"There is no planned trip through southern Italy that does not include the Pompeii stop . Any manual of the good “guiri” (and not so guiri) includes a visit to the city at the foot of Vesuvius . With more or less time, the pack comes with some time in Naples and another in the ruins of this city devastated by a volcano , so fashionable these days, to continue towards Rome or in search of the Amalfi coast. It all depends on the itinerary chosen.
Although Pompeii would well need a whole day to itself or perhaps more if you are one of those passionate about archeology or the Roman Empire . Be that as it may, the truth is that the place is well worth it. The speed at which the lava ate its streets and its people, some of them immortalized forever in the same posture they had almost 2,000 years ago, has turned this point in the Campania region into a unique document of what the city was like. life then, before that fateful August 24 of the year 79.
Such is the importance of the place, that every so often, not long, in one of the archaeological campaigns that are maintained as a rule, a new landmark is discovered. Like that “ thermopolium ” (thermopolium; from the Greek “thermopolion”: “Hot food to sell”) discovered in 2020, a kind of “fast food”, fast food restaurant, in the middle of the street . It had already been partially unearthed a year before, but it was not until months later that the investigation confirmed that that counter was a McDonald's of the time.

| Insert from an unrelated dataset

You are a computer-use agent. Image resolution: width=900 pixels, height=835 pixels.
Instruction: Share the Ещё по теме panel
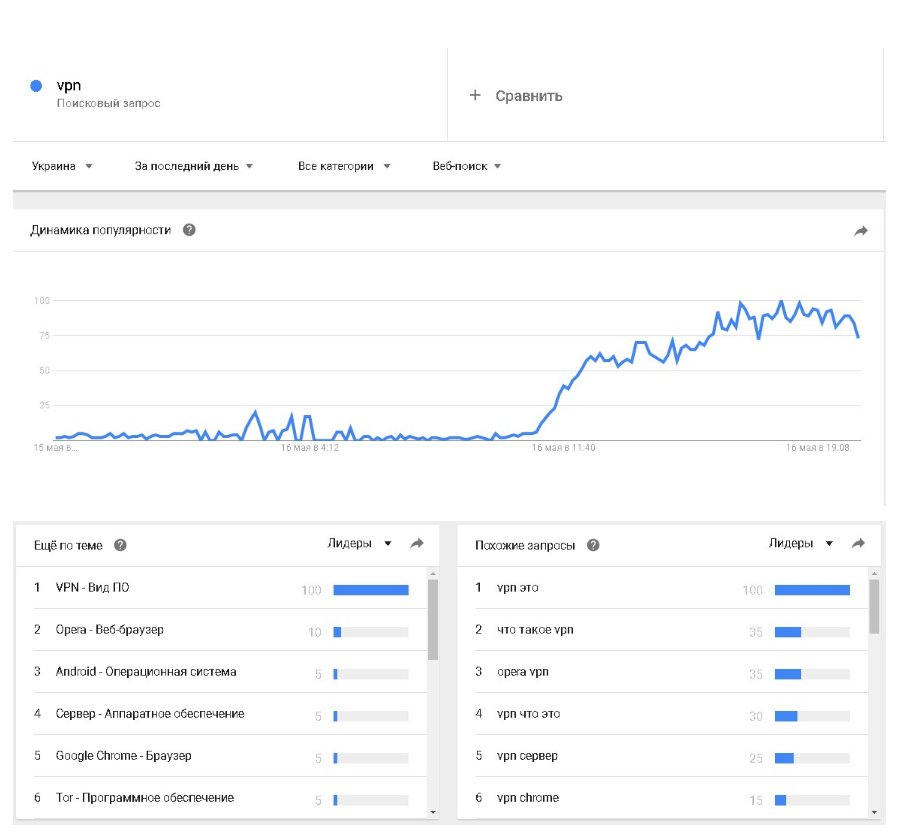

The “local” was located in something like one of the fashionable and most populated neighborhoods of Pompeii, at the crossroads between the streets of the Silver Wedding and the Balcony Street , and, in addition, the discovery came with more prizes: a fresco of the sea nymph, Nereid, riding a horse and paintings of various animals, especially poultry, painted in bright colors.
All this is a consequence of a lava flow that, in a fleeting way, stopped time in Pompeii: “The thermopolium gives the impression of having been closed and hastily abandoned by its owners, although it is possible that someone, perhaps the oldest man , stayed and died during the first stage of the eruption, when the attic collapsed,” Massimo Osanna, general director of the archaeological park, acknowledged at the time.
But apart from the discoveries that emerge as you scratch in the dirt/lava/ashes, there is a specific aspect of the city that draws a lot of attention to visitors who drop by the place: the penises. . Penises everywhere . The penis as an emblem linked to a society that had it much more present, at least visibly, than we have it now. Walls, doors, bread ovens, roads... The quintessential male virile member fills everything."